Bradshaw uses the mnemonic 'contaminated' to explain how the wonderful inner child became wounded and links these classifications to developmental stages and healing strategies.
He suggests that some adults are run by their inner child.We expect people to behave in line with their chronological age, yet their level of functioning may be significantly younger.This is a common trait seen in parents who are involved with Social Services. Because their own developmental needs were not met, they can't adequately care for the children to whom they give birth. It is like asking a four-year-old (in a 25-year-old body) to look after a three-year-old.
This is how 'Toxic Parenting' evolves. Some parents are actually children within an adult's body.A parent may not deliberately set out to harm their child – but they do.
'If our caretakers have a wounded inner child, their neediness will prevent them from meeting their own children's needs. Instead, they will either be angry at their child's neediness or will try to get their own needs met by making their child an extension of themselves.'
'The wonder child is dependent because he is in a process of maturing, or ripening. Each stage of development is a step towards... adulthood. If the child's needs are not met at the proper time and in the proper sequence, he moves on without the resources necessary to meet tasks of the next stage. A small mistake in the beginning has far-reaching consequences later on.'
Various types of abuse, unmet needs and the absence of key positive experiences generate 'Toxic Shame: the feeling of being flawed and diminished and never measuring up.Toxic shame feels much worse than guilt. With guilt you've done something wrong; but you can repair that – you can do something about it.With toxic shame there is something wrong with you and there is nothing you can do about it; you are inadequate and ineffective.Toxic shame is the core of the wounded child.'
Anyone who has heard Dan Hughes PhD (the much-loved and respected American clinical child psychologist,) speak at a conference or training event in the UK, knows his belief that at the core of intensely damaged children is 'pervasive shame'. Connecting the work of Dan Hughes, Susan Forward and John Bradshaw makes sense of our children's behaviour.These two short articles are an attempt to link maladaptive adult behaviour to negative childhood experiences. I hope it's sparked your curiosity, expanded your map of the world and exposed you to fresh ways of thinking.

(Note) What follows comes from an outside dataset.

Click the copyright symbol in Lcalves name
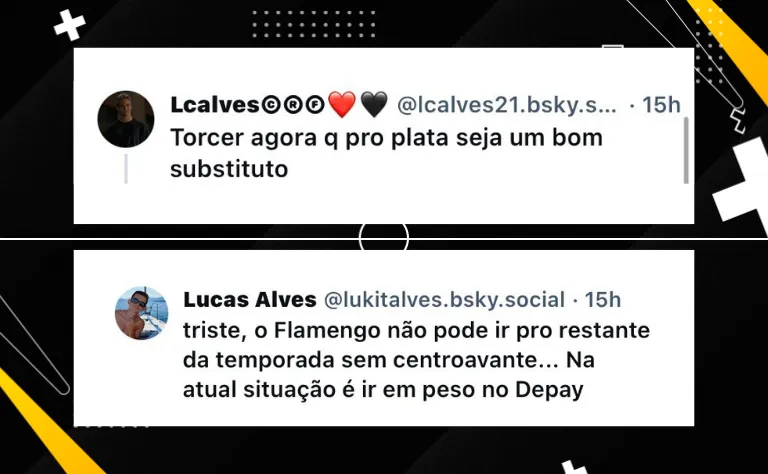The height and width of the screenshot is (474, 768). (x=268, y=105)
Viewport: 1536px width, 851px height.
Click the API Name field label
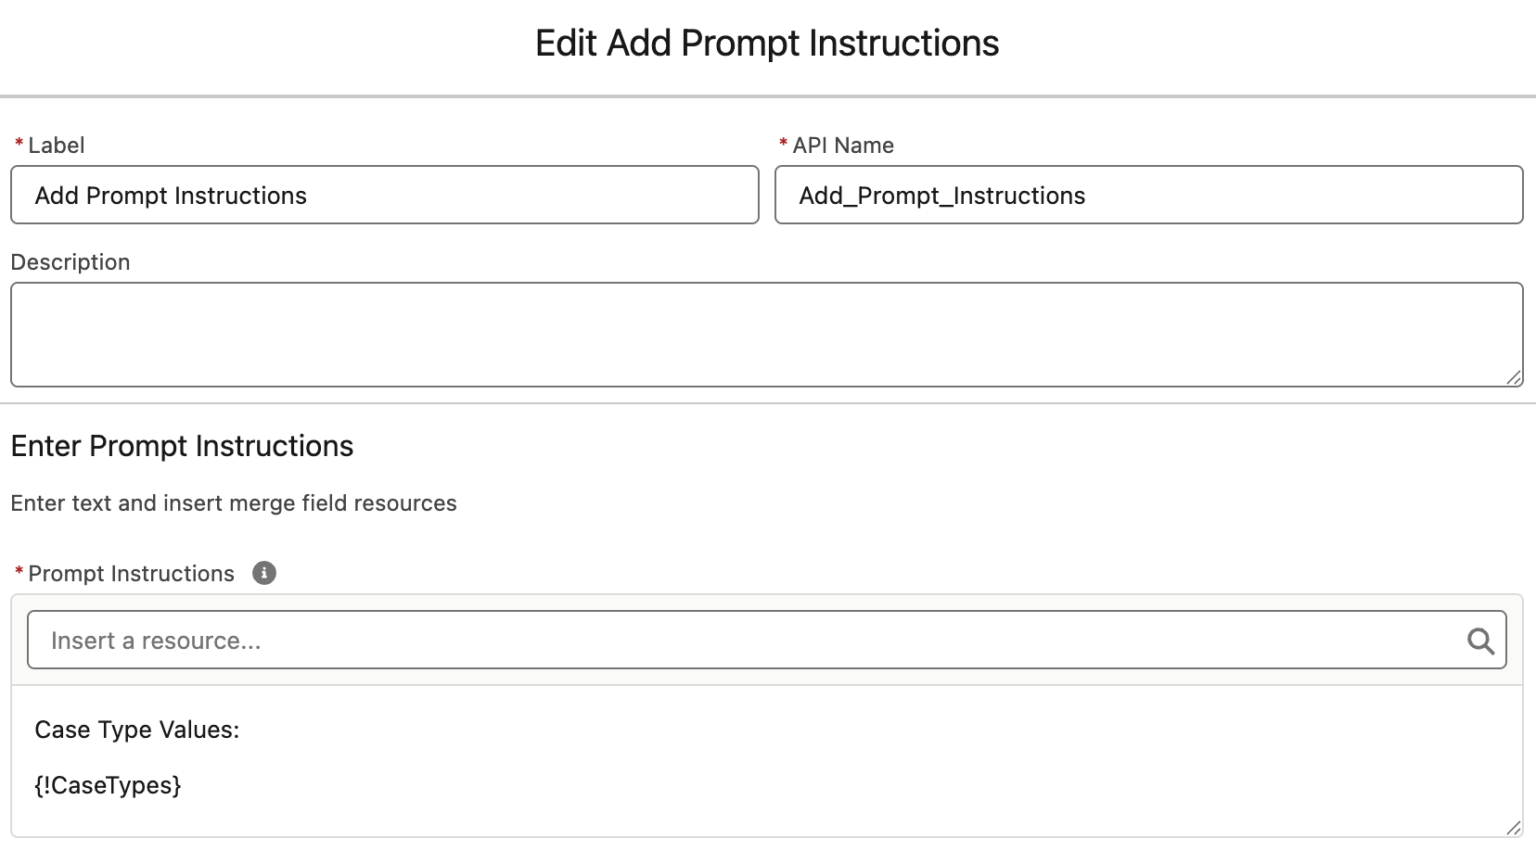[841, 145]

You may want to read these books for yourselves. Remember they are written for adults who had difficult childhoods, not for parents, so you won't find overt strategies for reparenting traumatised children. However you will find chunks of useful information, germs of ideas, personal stories, theoretical models and growth strategies. I think they open a door into both our children's minds and our own.
Parenting traumatised children is the hardest job in the world and possibly the most thankless; hence the more tools you have, the more you will be able to detoxify your children and help them melt the pervasive, toxic shame which resides deep inside them.